§ Entries provided:

+ + + + + + +

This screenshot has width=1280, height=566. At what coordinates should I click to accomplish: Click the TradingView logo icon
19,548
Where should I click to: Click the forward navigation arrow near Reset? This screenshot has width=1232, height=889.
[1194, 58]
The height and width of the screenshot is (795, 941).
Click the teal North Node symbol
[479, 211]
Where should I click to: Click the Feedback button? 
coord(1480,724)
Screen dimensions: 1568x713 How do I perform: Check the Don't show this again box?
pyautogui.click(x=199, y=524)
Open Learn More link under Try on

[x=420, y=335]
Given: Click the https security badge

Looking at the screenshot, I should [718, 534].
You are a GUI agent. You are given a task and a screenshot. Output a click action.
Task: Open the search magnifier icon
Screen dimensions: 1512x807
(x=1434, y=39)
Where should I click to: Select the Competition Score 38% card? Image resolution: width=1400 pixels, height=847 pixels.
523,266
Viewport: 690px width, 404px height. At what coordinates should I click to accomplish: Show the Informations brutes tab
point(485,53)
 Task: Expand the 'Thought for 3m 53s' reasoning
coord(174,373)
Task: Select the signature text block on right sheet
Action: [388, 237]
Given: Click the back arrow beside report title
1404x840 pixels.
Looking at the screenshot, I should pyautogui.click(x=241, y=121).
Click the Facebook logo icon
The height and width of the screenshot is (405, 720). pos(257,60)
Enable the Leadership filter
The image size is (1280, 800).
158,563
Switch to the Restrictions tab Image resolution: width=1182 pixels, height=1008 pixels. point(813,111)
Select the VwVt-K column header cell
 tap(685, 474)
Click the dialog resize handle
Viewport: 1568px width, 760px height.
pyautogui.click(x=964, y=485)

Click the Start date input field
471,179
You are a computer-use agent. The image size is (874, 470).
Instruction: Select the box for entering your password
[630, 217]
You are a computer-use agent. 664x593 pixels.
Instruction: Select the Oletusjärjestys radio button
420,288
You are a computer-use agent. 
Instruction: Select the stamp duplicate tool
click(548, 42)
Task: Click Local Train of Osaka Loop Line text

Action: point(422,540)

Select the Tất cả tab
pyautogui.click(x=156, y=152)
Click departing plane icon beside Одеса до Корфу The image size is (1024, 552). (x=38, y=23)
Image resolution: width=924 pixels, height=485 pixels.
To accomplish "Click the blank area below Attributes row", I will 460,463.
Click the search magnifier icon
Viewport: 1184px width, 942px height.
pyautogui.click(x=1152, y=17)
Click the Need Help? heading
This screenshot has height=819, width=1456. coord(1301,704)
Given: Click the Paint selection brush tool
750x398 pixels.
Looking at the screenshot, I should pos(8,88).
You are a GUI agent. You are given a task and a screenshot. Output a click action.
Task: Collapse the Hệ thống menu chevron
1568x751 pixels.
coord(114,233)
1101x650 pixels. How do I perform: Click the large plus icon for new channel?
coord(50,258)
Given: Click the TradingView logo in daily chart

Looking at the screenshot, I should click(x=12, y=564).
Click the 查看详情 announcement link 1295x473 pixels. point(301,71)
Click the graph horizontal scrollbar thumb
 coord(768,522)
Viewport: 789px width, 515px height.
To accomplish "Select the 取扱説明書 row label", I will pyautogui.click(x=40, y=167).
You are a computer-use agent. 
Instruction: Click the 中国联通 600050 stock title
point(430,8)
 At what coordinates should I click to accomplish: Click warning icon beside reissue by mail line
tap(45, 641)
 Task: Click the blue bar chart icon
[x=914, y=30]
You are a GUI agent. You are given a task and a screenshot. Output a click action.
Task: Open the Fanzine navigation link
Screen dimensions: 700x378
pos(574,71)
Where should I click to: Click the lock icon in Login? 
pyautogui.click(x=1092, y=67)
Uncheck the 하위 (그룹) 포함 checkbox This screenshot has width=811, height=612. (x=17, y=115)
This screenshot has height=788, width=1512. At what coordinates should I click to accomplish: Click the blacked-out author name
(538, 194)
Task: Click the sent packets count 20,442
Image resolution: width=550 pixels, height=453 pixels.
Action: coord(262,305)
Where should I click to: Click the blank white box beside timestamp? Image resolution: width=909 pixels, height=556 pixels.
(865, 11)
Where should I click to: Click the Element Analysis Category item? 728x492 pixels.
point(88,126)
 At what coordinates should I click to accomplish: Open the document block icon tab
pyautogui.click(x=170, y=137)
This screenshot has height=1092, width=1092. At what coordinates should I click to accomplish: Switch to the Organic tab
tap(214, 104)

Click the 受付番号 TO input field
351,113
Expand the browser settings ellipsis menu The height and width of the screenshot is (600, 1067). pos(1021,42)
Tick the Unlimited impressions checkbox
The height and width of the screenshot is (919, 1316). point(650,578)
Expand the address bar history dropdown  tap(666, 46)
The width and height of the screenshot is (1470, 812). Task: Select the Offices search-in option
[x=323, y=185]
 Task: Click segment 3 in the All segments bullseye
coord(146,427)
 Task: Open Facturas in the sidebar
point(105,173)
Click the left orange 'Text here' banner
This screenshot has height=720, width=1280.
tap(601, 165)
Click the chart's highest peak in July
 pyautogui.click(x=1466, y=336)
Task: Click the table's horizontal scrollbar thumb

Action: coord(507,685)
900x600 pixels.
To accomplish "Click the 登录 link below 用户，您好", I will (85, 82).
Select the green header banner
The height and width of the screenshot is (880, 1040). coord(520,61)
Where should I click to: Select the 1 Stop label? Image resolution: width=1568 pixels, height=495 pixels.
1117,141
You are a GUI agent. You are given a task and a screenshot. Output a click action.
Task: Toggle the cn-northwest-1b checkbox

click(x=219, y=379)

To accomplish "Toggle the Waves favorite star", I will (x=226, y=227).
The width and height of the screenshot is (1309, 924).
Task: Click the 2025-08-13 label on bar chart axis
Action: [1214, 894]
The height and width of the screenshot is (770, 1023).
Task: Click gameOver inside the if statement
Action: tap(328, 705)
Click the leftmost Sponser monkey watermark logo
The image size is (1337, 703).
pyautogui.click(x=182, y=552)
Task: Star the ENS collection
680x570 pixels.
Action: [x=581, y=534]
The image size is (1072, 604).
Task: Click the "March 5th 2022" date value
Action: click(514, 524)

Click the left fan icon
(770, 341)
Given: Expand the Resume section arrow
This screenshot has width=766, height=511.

+ + + + + + +

§ Exercise details:
All of the entries need to be given again, word for word.

§ Task solution:
This screenshot has width=1280, height=566. At what coordinates should I click to accomplish: Click the TradingView logo icon
19,548
Where should I click to: Click the forward navigation arrow near Reset? This screenshot has width=1232, height=889.
[1194, 58]
The height and width of the screenshot is (795, 941).
Click the teal North Node symbol
[479, 211]
Where should I click to: Click the Feedback button? 
coord(1480,724)
Screen dimensions: 1568x713 How do I perform: Check the Don't show this again box?
pyautogui.click(x=199, y=524)
Open Learn More link under Try on

[x=420, y=335]
Given: Click the https security badge

Looking at the screenshot, I should [718, 534].
You are a GUI agent. You are given a task and a screenshot. Output a click action.
Task: Open the search magnifier icon
Screen dimensions: 1512x807
(x=1434, y=39)
Where should I click to: Select the Competition Score 38% card? Image resolution: width=1400 pixels, height=847 pixels.
523,266
Viewport: 690px width, 404px height. At what coordinates should I click to accomplish: Show the Informations brutes tab
point(485,53)
 Task: Expand the 'Thought for 3m 53s' reasoning
coord(174,373)
Task: Select the signature text block on right sheet
Action: [388, 237]
Given: Click the back arrow beside report title
1404x840 pixels.
Looking at the screenshot, I should pyautogui.click(x=241, y=121).
Click the Facebook logo icon
The height and width of the screenshot is (405, 720). pos(257,60)
Enable the Leadership filter
The image size is (1280, 800).
158,563
Switch to the Restrictions tab Image resolution: width=1182 pixels, height=1008 pixels. point(813,111)
Select the VwVt-K column header cell
 tap(685, 474)
Click the dialog resize handle
Viewport: 1568px width, 760px height.
pyautogui.click(x=964, y=485)

Click the Start date input field
471,179
You are a computer-use agent. The image size is (874, 470).
Instruction: Select the box for entering your password
[630, 217]
You are a computer-use agent. 664x593 pixels.
Instruction: Select the Oletusjärjestys radio button
420,288
You are a computer-use agent. 
Instruction: Select the stamp duplicate tool
click(548, 42)
Task: Click Local Train of Osaka Loop Line text

Action: point(422,540)

Select the Tất cả tab
pyautogui.click(x=156, y=152)
Click departing plane icon beside Одеса до Корфу The image size is (1024, 552). (x=38, y=23)
Image resolution: width=924 pixels, height=485 pixels.
To accomplish "Click the blank area below Attributes row", I will 460,463.
Click the search magnifier icon
Viewport: 1184px width, 942px height.
pyautogui.click(x=1152, y=17)
Click the Need Help? heading
This screenshot has height=819, width=1456. coord(1301,704)
Given: Click the Paint selection brush tool
750x398 pixels.
Looking at the screenshot, I should pos(8,88).
You are a GUI agent. You are given a task and a screenshot. Output a click action.
Task: Collapse the Hệ thống menu chevron
1568x751 pixels.
coord(114,233)
1101x650 pixels. How do I perform: Click the large plus icon for new channel?
coord(50,258)
Given: Click the TradingView logo in daily chart

Looking at the screenshot, I should click(x=12, y=564).
Click the 查看详情 announcement link 1295x473 pixels. point(301,71)
Click the graph horizontal scrollbar thumb
 coord(768,522)
Viewport: 789px width, 515px height.
To accomplish "Select the 取扱説明書 row label", I will pyautogui.click(x=40, y=167).
You are a computer-use agent. 
Instruction: Click the 中国联通 600050 stock title
point(430,8)
 At what coordinates should I click to accomplish: Click warning icon beside reissue by mail line
tap(45, 641)
 Task: Click the blue bar chart icon
[x=914, y=30]
You are a GUI agent. You are given a task and a screenshot. Output a click action.
Task: Open the Fanzine navigation link
Screen dimensions: 700x378
pos(574,71)
Where should I click to: Click the lock icon in Login? 
pyautogui.click(x=1092, y=67)
Uncheck the 하위 (그룹) 포함 checkbox This screenshot has width=811, height=612. (x=17, y=115)
This screenshot has height=788, width=1512. At what coordinates should I click to accomplish: Click the blacked-out author name
(538, 194)
Task: Click the sent packets count 20,442
Image resolution: width=550 pixels, height=453 pixels.
Action: coord(262,305)
Where should I click to: Click the blank white box beside timestamp? Image resolution: width=909 pixels, height=556 pixels.
(865, 11)
Where should I click to: Click the Element Analysis Category item? 728x492 pixels.
point(88,126)
 At what coordinates should I click to accomplish: Open the document block icon tab
pyautogui.click(x=170, y=137)
This screenshot has height=1092, width=1092. At what coordinates should I click to accomplish: Switch to the Organic tab
tap(214, 104)

Click the 受付番号 TO input field
351,113
Expand the browser settings ellipsis menu The height and width of the screenshot is (600, 1067). pos(1021,42)
Tick the Unlimited impressions checkbox
The height and width of the screenshot is (919, 1316). point(650,578)
Expand the address bar history dropdown  tap(666, 46)
The width and height of the screenshot is (1470, 812). Task: Select the Offices search-in option
[x=323, y=185]
 Task: Click segment 3 in the All segments bullseye
coord(146,427)
 Task: Open Facturas in the sidebar
point(105,173)
Click the left orange 'Text here' banner
This screenshot has height=720, width=1280.
tap(601, 165)
Click the chart's highest peak in July
 pyautogui.click(x=1466, y=336)
Task: Click the table's horizontal scrollbar thumb

Action: coord(507,685)
900x600 pixels.
To accomplish "Click the 登录 link below 用户，您好", I will (85, 82).
Select the green header banner
The height and width of the screenshot is (880, 1040). coord(520,61)
Where should I click to: Select the 1 Stop label? Image resolution: width=1568 pixels, height=495 pixels.
1117,141
You are a GUI agent. You are given a task and a screenshot. Output a click action.
Task: Toggle the cn-northwest-1b checkbox

click(x=219, y=379)

To accomplish "Toggle the Waves favorite star", I will (x=226, y=227).
The width and height of the screenshot is (1309, 924).
Task: Click the 2025-08-13 label on bar chart axis
Action: [1214, 894]
The height and width of the screenshot is (770, 1023).
Task: Click gameOver inside the if statement
Action: tap(328, 705)
Click the leftmost Sponser monkey watermark logo
The image size is (1337, 703).
pyautogui.click(x=182, y=552)
Task: Star the ENS collection
680x570 pixels.
Action: [x=581, y=534]
The image size is (1072, 604).
Task: Click the "March 5th 2022" date value
Action: click(514, 524)

Click the left fan icon
(770, 341)
Given: Expand the Resume section arrow
This screenshot has width=766, height=511.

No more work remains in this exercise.